Enhancing Chemical Reaction and Retrosynthesis Prediction with Large Language Model and Dual-task Learning

TL;DR

ChemDual leverages large-scale instruction data and dual-task learning with an enhanced LLaMA model to significantly improve chemical reaction and retrosynthesis prediction accuracy, demonstrating strong potential for drug discovery applications.

Contribution

The paper introduces ChemDual, a novel LLM framework that jointly optimizes reaction and retrosynthesis prediction using dual-task learning and a large instruction dataset.

Findings

Achieves state-of-the-art results on Mol-Instruction and USPTO-50K datasets.

Outperforms existing single-task and open-source LLM approaches.

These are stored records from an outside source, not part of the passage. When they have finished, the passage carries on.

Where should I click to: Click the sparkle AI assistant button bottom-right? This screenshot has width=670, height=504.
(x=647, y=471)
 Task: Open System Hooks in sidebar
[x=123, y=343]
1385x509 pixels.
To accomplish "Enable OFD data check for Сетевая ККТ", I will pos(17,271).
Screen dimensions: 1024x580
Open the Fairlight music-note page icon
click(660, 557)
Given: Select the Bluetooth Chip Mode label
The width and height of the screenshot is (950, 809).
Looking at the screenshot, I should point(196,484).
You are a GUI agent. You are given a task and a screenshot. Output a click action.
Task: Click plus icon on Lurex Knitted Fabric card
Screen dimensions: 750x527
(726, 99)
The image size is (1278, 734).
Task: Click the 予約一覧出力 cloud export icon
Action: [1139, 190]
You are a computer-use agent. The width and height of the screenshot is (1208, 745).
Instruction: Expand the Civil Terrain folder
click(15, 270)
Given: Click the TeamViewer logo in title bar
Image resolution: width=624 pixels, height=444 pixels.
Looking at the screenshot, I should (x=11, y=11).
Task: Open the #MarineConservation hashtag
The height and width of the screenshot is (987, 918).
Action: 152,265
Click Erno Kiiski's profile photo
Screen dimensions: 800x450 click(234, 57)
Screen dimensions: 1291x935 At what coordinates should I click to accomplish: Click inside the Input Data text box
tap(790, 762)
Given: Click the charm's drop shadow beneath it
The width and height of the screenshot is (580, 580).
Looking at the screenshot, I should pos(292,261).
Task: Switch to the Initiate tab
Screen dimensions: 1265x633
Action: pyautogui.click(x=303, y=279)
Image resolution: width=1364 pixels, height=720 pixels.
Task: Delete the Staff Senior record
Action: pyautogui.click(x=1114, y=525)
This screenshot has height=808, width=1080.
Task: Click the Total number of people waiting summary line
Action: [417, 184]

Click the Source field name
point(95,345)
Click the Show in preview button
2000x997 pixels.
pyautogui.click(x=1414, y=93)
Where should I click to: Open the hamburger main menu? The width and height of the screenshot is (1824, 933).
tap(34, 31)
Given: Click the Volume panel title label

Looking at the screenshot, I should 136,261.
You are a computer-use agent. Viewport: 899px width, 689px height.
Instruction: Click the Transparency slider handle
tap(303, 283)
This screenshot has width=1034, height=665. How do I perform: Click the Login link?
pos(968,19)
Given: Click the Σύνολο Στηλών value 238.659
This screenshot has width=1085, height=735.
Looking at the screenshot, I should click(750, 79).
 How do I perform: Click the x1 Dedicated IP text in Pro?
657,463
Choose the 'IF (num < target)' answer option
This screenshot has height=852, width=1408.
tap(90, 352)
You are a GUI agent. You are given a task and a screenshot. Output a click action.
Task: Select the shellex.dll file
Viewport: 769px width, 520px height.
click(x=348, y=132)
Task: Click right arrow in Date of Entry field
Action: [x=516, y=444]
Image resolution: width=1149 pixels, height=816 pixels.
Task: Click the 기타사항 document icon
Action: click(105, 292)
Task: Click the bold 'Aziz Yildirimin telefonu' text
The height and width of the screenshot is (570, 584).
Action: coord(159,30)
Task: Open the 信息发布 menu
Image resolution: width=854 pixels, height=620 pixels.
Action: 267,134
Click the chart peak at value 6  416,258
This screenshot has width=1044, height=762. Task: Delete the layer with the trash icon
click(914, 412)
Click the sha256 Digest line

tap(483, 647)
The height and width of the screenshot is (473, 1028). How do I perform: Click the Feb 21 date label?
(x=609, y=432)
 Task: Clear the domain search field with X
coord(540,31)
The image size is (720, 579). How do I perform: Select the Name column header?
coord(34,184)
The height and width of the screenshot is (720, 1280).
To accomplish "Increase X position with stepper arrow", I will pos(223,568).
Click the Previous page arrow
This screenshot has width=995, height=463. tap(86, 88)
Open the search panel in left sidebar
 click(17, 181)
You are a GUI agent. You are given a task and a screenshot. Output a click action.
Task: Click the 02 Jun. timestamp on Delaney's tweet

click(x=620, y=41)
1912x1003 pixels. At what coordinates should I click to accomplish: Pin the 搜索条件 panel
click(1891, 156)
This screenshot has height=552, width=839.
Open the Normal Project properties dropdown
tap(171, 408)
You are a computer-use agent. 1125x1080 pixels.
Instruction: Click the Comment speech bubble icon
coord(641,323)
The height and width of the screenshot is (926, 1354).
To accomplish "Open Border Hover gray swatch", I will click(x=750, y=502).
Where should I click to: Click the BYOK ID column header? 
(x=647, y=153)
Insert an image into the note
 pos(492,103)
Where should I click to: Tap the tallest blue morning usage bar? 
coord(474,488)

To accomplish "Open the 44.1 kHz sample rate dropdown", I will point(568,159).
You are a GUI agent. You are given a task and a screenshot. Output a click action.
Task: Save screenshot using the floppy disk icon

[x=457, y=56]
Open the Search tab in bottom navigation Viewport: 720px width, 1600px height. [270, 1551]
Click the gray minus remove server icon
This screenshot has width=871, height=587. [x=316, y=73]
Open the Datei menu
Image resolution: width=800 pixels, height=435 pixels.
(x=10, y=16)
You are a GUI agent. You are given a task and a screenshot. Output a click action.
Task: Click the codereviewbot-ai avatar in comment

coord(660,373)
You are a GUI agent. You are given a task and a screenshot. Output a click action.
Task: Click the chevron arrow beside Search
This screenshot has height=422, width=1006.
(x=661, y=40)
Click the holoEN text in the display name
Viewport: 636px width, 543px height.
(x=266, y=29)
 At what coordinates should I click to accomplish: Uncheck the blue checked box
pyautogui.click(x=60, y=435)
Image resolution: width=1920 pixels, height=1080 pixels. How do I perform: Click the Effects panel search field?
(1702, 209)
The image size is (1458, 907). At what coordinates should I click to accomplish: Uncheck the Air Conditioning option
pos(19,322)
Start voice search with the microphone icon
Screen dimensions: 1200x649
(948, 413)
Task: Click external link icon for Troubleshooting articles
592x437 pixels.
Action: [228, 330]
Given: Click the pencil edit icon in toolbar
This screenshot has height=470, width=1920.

Generates compounds with diverse, strong protein binding affinity.

Abstract

Chemical reaction and retrosynthesis prediction are fundamental tasks in drug discovery. Recently, large language models (LLMs) have shown potential in many domains. However, directly applying LLMs to these tasks faces two major challenges: (i) lacking a large-scale chemical synthesis-related instruction dataset; (ii) ignoring the close correlation between reaction and retrosynthesis prediction for the existing fine-tuning strategies. To address these challenges, we propose ChemDual, a novel LLM framework for accurate chemical synthesis. Specifically, considering the high cost of data acquisition for reaction and retrosynthesis, ChemDual regards the reaction-and-retrosynthesis of molecules as a related recombination-and-fragmentation process and constructs a large-scale of 4.4 million instruction dataset. Furthermore, ChemDual introduces an enhanced LLaMA, equipped with a multi-scale tokenizer and dual-task learning strategy, to jointly optimize the process of recombination and fragmentation as well as the tasks between reaction and retrosynthesis prediction. Extensive experiments on Mol-Instruction and USPTO-50K datasets demonstrate that ChemDual achieves state-of-the-art performance in both predictions of reaction and retrosynthesis, outperforming the existing conventional single-task approaches and the general open-source LLMs. Through molecular docking analysis, ChemDual generates compounds with diverse and strong protein binding affinity, further highlighting its strong potential in drug design.